Walmart and Facebook are working together this holiday season to set record breaking sales numbers and generate advertising revenue.
In order to get the ball rolling Facebook and Walmart put together a massive mobile Facebook ad campaign on Thanksgiving Day and the two days afterwards according to an article by InternetRetailer.
In the end Wal-Mart posted 50 million mobile ads on the social network over the 72 hours. The campaign attracted more than 100,000 comments on Wal-Mart’s Facebook wall as sales on specific items that the retailer wanted to promote popped up in Facebook users’ newsfeeds. The retailer also accumulated an additional 164,000 fans over the three days.
Even though the retailer won’t comment on whether or not the as was a success, it did say it had its best Black Friday sales day ever and is in works for planning Black Friday 2013. It also won’t say if it is planning any big mobile Facebook campaigns in the near future.
According to InternetRetailer, Walmart did say that working closely with Facebook enabled it to quickly change ads to more heavily promote items that weren’t selling as well as expected—and that the strategy helped sell out some slow-moving goods.
In a Deloitte survey, nearly half (48%) of consumers said they expected to use social media to help them make decisions regarding holiday shopping—researching ideas, gathering info about discounts, and so on.
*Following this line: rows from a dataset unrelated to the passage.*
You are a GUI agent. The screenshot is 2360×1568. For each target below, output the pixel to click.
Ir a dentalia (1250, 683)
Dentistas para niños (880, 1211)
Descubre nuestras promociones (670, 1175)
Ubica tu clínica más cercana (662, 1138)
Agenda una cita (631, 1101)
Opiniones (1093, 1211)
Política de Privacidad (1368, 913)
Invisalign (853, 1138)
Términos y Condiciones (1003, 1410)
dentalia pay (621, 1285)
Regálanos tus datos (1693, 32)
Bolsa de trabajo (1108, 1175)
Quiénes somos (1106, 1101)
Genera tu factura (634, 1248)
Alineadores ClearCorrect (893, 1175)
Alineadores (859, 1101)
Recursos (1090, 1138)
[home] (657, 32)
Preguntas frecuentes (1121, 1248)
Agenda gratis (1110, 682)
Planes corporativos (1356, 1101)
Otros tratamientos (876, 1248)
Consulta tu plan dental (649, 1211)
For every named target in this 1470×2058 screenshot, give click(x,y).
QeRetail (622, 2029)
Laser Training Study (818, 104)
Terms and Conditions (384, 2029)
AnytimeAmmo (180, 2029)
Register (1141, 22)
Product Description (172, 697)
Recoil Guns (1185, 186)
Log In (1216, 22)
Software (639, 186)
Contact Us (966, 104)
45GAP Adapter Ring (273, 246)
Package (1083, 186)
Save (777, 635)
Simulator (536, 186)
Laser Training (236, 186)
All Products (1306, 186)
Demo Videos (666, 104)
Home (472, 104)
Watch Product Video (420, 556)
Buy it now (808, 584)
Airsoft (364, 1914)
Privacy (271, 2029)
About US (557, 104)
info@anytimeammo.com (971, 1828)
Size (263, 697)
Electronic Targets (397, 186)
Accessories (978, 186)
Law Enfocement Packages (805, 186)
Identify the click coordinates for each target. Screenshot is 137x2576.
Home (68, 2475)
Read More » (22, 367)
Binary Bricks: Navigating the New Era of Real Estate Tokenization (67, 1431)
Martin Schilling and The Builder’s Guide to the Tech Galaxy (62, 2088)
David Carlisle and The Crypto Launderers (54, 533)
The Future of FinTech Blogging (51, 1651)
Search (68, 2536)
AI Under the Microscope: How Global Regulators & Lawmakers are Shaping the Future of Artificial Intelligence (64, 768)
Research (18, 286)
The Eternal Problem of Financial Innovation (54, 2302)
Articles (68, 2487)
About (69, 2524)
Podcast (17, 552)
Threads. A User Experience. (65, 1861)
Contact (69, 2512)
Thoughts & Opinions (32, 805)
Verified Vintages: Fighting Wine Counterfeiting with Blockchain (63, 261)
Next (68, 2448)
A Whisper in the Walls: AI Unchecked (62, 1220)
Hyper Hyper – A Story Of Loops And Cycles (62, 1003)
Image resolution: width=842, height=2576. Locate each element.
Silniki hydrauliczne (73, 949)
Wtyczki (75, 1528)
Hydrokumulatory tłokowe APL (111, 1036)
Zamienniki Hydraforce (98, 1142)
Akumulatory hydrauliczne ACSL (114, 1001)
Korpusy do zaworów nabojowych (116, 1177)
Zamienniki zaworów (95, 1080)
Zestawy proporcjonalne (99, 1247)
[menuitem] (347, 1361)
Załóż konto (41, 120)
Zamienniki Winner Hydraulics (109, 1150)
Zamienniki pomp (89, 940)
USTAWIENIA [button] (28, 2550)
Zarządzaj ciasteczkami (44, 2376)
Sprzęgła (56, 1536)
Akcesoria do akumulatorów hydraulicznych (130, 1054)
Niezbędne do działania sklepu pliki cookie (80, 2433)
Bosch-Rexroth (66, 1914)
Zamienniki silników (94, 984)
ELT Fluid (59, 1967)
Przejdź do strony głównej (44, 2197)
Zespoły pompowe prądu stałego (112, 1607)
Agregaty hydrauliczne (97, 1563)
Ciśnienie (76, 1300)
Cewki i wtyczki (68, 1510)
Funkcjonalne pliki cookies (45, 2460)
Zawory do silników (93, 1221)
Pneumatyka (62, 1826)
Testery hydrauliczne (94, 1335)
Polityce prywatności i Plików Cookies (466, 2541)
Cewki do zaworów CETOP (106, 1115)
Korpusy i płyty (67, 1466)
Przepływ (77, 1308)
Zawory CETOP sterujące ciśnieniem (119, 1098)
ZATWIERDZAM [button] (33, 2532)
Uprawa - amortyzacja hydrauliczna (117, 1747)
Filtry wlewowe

When a survey from BDO asked retailer chief marketing executives how they’d be promoting their holiday campaigns, 99% said they’d be using Facebook. The experts at Adobe Digital Marketing, meanwhile, have predicted that social media referrals to retail sites would double this holiday season, compared to that of 2011.
Walmart marketing chief Stephen Quinn told the Wall Street Journal that he “never saw this level of engagement” coming as a result of any other digital ad initiative. But it’s unclear whether the campaign yielded stronger sales.
Engagement is measured by things like how the ads attracted comments from people who presumably saw them, whether or not the ads led to just comments and likes or actually motivated people to shop at Walmart is unknown.